Vanessa Pham was showing off her lemongrass BBQ sauce and yuzu miso glaze at the annual conference Expo West last Thursday when she first heard about Silicon Valley Bank’s struggles.
Fellow founders were sharing articles and getting told by investors to move their funds out, Pham, the CEO and cofounder of Asian food starter company, Omsom, said in an email interview with Insider. The news threw Pham into a spiral: All of Omsom’s money was in SVB, a bank widely used by startups and venture capitalists.
Pham immediately reached out to her sister and cofounder, Kim, saying their conversation “went from shock and disbelief, to fear and concern around impacts to the business.”
On Friday morning, Pham tried to wire the company’s money out of SVB, but it was unsuccessful.
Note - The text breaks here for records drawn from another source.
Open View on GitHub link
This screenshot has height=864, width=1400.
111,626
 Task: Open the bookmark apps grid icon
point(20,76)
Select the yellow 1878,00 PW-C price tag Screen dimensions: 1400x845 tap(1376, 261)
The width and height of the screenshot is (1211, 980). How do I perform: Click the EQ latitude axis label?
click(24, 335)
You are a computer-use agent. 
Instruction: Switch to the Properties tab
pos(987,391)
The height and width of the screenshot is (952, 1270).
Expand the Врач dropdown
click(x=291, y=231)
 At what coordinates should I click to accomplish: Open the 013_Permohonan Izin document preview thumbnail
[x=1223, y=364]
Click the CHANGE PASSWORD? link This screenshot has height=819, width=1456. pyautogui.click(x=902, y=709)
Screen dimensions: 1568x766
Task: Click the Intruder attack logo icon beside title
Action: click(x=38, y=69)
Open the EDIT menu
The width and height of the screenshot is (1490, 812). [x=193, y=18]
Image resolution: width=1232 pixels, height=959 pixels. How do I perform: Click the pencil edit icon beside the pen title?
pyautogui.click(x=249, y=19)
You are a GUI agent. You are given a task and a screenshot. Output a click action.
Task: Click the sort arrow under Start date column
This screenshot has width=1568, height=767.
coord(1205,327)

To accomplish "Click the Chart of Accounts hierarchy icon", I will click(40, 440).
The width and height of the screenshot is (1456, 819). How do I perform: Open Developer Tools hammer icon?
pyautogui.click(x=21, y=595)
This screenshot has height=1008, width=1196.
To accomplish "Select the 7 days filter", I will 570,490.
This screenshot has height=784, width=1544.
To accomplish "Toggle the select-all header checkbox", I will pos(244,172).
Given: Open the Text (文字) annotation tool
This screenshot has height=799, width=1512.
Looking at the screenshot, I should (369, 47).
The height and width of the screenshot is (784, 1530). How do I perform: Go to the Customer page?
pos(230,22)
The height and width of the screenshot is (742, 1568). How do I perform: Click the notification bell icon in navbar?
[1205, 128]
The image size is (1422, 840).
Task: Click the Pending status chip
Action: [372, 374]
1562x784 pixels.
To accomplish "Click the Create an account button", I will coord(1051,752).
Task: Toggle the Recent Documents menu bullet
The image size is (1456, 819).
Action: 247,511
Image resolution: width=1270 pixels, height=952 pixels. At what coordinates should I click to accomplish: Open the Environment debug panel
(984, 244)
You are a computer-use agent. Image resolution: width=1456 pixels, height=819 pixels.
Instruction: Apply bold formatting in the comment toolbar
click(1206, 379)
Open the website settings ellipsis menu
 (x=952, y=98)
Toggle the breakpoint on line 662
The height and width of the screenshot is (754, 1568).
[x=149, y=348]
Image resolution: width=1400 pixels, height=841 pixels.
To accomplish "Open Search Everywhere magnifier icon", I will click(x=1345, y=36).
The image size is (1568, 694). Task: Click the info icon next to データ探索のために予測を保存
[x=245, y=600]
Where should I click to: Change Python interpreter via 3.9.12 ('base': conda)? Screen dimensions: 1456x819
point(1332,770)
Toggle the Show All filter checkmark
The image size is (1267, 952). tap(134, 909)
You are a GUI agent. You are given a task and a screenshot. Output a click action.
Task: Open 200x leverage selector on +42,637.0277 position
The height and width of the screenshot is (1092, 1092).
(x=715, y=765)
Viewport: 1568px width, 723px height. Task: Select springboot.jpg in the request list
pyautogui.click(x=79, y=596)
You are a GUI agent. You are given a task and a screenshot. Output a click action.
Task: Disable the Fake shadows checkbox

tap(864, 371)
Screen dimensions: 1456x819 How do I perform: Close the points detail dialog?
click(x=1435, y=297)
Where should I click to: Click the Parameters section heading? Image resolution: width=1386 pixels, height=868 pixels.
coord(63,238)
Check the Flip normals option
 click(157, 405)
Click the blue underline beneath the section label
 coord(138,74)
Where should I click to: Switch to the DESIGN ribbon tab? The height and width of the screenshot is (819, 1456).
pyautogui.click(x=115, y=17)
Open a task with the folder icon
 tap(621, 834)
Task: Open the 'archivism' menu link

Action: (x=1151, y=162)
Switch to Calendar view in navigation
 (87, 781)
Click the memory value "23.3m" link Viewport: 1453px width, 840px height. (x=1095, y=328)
That afternoon, SVB was shut down by federal regulators, and depositors lost access to their accounts.
Immediately, the sisters went into “problem-solving mode,” Pham said, with Kim using her previous experience in VC to tap the company’s investors for help. Pham’s background in consulting helped her plan for the various outcomes that could occur depending on how much access they’d have to their funds.
They also checked in on other small business owners to offer resources and encouragement.
“There were offers to intro each other to new banking partners, to share promising short-term loan vendors, to just be there for one another,” Pham said. “It was honestly quite touching.”
The cofounders wrote a letter to customers about what SVB’s collapse meant for the company and shared it on Instagram and LinkedIn. In the letter, they wrote that they weren’t looking for pity, but wanted to let people know what it was like “navigating a recession, the hangover of a pandemic, sociopolitical traumas, and now the second largest bank failure in American history.”
They asked customers to stock up on Omsom products, buy gift cards, and share Omsom’s post. The Instagram post has over 15,000 likes, and Pham said the two posts, together, garnered over half a million impressions.
“Watching our community rally, anchor, and grow in the last several days has been so humbling and energizing,” Pham said. “Our focus now is how can we prevent this in the future and how can we continue to show up for our amazing community, our ride or dies.”
On Sunday, federal regulators announced that SVB depositors would be getting access to all of their funds the following day. For Pham, it was a feeling of pure relief.
In a follow-up Instagram post, the Pham sisters wrote that the weekend caused them to reflect on how “the failures of the American banking system jerked all of us around, both small business + consumers alike.”
Pham said it’s a common misconception that SVB’s collapse only posed a threat to larger institutions — like wealthy VC firms or massive startups. It’s often “the smallest, most marginalized groups who feel the impact the heaviest,” she said, like Omsom, which is a seed-stage company.
The Omsom team wanted to be transparent about its experience with SVB, Pham said, because of how supportive its community has been, especially during the pandemic, which is when the company was founded.
“Being proud and loud is the DNA of the company, and that’s not just celebrating the wins, but actually peeling back the layers of what it’s actually like to run a small, WOC, queer-owned business,” Pham said. “The last several years have shown us that consumers realize they can make real change through their dollars and voices — they examine not just what goes into their products, but who is behind them and the values they hold.”
Omsom is now doing its due diligence with investors and advisors, including working with other banks and diversifying where funds are kept, she said.
“On the product side, our goal is to ensure Omsom’s offerings, which represent the multitudes of Asian cuisine and culture, shine in the face of uncertainty that surrounds us in and outside of the SVB crisis,” Pham said.